A number of these new technologies will be raising moral and ethical questions that have never been considered before. Success with nanotechnology will be forthcoming rather soon, with a significant amount of speculation on the role of "nanomachines"— tiny systems that are injected into the blood stream or other areas of the body, for diagnostic or therapeutic purposes. The long-term effect of such systems will not be known for decades to come, however, there will be pressure to begin inserting them. Should surgeons comply with their patients' requests, even in the fact of unconvincing evidence of efficacy, or if efficacy is shown but long-term results are not known? Robotics is moving forward deliberately, but a new dimension will likely be soon available— femtosecond lasers to operate within the cell and even upon the nucleus and DNA. Although, it seems reasonable to remove a gene that leads to a congenital defect, should surgeons be tinkering with genes directly, and leading to the purposeful genetic design of children for characteristics such as eye or hair color? Or perhaps provide genetic material, such as the sequence that allows the pit viper snake to use infrared vision to see in the dark, to have characteristics that humans do not naturally have? With smart prostheses and artificial organs, it may be possible to extend life beyond the average life span for humans—to 150 or 200 years. What would the consequences to society be of such a prolonged lifespan, and will a person retire at age 65 with 90 to 100 years of "retirement?" The results of the research in today's laboratories are providing potential not only to change an individual or even society, but also to define what it means to be human.
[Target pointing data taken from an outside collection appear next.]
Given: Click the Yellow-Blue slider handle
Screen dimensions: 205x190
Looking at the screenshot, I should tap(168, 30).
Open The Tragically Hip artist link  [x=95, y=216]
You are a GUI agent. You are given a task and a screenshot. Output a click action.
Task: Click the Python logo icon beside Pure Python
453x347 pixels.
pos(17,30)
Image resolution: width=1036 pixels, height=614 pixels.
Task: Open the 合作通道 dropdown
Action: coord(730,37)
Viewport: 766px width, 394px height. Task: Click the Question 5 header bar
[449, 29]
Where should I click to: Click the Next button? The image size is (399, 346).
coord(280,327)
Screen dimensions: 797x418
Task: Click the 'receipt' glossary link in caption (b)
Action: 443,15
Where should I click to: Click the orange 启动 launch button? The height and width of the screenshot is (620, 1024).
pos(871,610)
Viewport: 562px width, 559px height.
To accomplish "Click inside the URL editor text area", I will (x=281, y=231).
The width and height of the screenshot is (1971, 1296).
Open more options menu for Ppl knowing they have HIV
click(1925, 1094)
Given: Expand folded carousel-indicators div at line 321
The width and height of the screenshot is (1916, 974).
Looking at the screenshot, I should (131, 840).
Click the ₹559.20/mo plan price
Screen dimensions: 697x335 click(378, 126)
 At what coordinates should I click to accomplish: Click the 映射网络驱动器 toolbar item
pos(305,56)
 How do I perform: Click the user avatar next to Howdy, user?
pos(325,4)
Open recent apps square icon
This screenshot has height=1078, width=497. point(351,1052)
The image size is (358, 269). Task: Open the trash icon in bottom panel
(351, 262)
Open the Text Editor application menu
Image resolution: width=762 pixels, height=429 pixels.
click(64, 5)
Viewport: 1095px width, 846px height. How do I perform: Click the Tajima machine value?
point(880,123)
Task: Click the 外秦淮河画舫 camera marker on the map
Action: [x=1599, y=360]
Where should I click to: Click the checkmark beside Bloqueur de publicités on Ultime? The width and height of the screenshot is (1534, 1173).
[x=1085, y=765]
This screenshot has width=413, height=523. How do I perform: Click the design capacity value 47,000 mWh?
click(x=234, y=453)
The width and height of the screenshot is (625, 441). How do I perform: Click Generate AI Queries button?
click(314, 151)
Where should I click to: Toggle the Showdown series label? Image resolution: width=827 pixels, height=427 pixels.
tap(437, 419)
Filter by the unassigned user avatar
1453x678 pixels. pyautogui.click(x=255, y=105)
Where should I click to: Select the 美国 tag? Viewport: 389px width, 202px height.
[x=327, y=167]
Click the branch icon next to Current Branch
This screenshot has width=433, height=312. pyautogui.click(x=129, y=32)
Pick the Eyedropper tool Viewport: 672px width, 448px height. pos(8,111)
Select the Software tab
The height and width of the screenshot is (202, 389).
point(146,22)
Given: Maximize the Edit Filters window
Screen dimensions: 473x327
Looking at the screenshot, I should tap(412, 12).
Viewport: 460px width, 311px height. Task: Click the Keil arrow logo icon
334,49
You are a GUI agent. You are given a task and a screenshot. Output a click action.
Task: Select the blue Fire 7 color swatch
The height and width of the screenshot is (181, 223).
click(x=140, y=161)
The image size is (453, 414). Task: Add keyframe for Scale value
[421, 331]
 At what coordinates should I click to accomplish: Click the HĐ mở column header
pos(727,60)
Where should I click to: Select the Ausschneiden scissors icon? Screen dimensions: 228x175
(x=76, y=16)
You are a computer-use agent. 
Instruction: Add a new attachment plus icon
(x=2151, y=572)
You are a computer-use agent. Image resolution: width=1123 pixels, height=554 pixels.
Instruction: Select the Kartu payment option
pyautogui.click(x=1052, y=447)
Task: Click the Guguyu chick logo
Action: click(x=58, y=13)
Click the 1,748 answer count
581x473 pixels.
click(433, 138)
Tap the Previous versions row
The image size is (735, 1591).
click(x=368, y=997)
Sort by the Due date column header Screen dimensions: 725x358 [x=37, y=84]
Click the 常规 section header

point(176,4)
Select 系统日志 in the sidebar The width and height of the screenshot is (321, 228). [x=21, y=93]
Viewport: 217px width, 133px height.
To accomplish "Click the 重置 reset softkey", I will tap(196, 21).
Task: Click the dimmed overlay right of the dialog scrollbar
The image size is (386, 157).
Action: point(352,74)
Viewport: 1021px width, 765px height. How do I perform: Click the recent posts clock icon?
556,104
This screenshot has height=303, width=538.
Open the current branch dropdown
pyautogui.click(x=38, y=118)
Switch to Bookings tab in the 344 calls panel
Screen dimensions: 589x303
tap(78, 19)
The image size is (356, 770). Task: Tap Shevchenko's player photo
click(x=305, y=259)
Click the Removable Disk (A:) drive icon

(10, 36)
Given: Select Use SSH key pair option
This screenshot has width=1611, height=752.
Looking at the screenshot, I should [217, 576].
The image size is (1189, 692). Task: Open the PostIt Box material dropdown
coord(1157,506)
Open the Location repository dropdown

If 90% of our body parts are replaced with artificial organs or prostheses, will we still be human—is it the flesh and blood that we were born with determine whether we are "human?" While these have previously been mere speculations of fantasy, the scientific underpinnings are being created in the laboratory today, and the students we are training today will have to answer the above questions, and more. How can we prepare for such a future challenge?